> _Provided text_
......
Weird: A Sympathetic Reappraisal
These people are weird because they think they're normal and that everyone should be like them, despite being totally weird. *That* is weird.
The political word of the month, as I think everyone knows, is “weird.”
Finally, after eight years of failing to convince middle America that Donald Trump is a malevolent, lying autocrat, someone (in particular, Governor Tim Walz) has found an effective way to deflate him. Call him a weirdo.
Understandably, there’s been a bit of a backlash against this tactic in the weirdo community. We like being weird, we don’t like being stigmatized, and we definitely don’t like being associated with Donald Trump and JD Vance.
So, as a charter member of said community, I propose a critical, but ultimately sympathetic, reappraisal of the term. Because it fits, it works, and it says something useful about big, important things.
1.
After years of resisting it, I embraced my inner weirdness many years ago. To me, “weird” is a compliment. It connotes quirkiness and difference; it is the opposite of being basic, bland, conformist, and boring. Most of my friends, really almost all of them, are weird in some way.
Even this newsletter, insofar as it includes both guided meditations and political analyses, is a little weird. So is my whole career, blending journalism, spirituality, academics, psychedelics, meditation, poetry, and whatever else I’m forgetting right now. I am serious about three religio-spiritual identities, I have unusual musical tastes that trend toward the marginal, I have lived a rich and full queer life (but am now a parent), I’ve gone on months-long silent meditation retreats, I’ve danced around the maypole many times, and I’m a little weird personally, as an intelligent introvert with mild social anxiety.
......
> _Complete the following_
A – Set down the passage of the weirdness essay starting at "Finally, after eight" and ending at "big, important things.".
B – Switch "Viewport" to "Window" in the rows, starting at the first row and ending at the line that contains "tap(34, 262)". Return only those lines, with nothing else changed.
......
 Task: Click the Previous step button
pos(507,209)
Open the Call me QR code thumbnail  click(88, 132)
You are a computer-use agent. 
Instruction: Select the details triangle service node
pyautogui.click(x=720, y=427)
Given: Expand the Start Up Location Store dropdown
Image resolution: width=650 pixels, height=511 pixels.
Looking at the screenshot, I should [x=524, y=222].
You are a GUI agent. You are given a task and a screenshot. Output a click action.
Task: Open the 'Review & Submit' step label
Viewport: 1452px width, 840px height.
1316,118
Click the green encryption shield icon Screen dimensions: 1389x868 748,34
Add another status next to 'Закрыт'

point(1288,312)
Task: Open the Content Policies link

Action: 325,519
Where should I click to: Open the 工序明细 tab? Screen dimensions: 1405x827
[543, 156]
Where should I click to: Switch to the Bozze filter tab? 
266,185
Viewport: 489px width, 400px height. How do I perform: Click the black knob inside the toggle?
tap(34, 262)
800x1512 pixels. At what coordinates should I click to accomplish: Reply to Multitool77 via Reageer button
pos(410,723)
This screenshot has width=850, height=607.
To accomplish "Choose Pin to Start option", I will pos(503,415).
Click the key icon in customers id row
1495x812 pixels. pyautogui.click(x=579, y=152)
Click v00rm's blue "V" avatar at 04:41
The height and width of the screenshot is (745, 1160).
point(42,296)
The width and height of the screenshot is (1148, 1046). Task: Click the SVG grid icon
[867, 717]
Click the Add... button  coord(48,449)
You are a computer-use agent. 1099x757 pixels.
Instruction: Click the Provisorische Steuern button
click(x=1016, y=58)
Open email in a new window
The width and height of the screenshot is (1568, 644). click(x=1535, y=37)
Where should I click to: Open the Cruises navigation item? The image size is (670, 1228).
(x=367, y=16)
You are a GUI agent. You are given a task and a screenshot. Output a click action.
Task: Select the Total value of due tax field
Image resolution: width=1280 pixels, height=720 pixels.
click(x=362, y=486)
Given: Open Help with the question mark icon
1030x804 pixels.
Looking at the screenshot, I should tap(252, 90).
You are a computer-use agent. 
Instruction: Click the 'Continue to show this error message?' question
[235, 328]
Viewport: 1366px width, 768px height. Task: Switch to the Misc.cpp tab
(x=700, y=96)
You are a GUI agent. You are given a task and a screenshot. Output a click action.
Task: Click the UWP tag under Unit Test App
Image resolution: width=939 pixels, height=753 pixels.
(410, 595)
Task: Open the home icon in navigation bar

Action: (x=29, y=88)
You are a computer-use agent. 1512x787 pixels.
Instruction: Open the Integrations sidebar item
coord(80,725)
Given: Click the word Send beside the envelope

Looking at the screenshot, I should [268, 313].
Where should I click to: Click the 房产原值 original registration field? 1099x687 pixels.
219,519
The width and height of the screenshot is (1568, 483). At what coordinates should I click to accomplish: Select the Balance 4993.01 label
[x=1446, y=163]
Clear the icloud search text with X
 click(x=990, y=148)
......
> _Solutions to the tasks_
A –
Finally, after eight years of failing to convince middle America that Donald Trump is a malevolent, lying autocrat, someone (in particular, Governor Tim Walz) has found an effective way to deflate him. Call him a weirdo.
Understandably, there’s been a bit of a backlash against this tactic in the weirdo community. We like being weird, we don’t like being stigmatized, and we definitely don’t like being associated with Donald Trump and JD Vance.
So, as a charter member of said community, I propose a critical, but ultimately sympathetic, reappraisal of the term. Because it fits, it works, and it says something useful about big, important things.

B –
 Task: Click the Previous step button
pos(507,209)
Open the Call me QR code thumbnail  click(88, 132)
You are a computer-use agent. 
Instruction: Select the details triangle service node
pyautogui.click(x=720, y=427)
Given: Expand the Start Up Location Store dropdown
Image resolution: width=650 pixels, height=511 pixels.
Looking at the screenshot, I should [x=524, y=222].
You are a GUI agent. You are given a task and a screenshot. Output a click action.
Task: Open the 'Review & Submit' step label
Window: 1452px width, 840px height.
1316,118
Click the green encryption shield icon Screen dimensions: 1389x868 748,34
Add another status next to 'Закрыт'

point(1288,312)
Task: Open the Content Policies link

Action: 325,519
Where should I click to: Open the 工序明细 tab? Screen dimensions: 1405x827
[543, 156]
Where should I click to: Switch to the Bozze filter tab? 
266,185
Window: 489px width, 400px height. How do I perform: Click the black knob inside the toggle?
tap(34, 262)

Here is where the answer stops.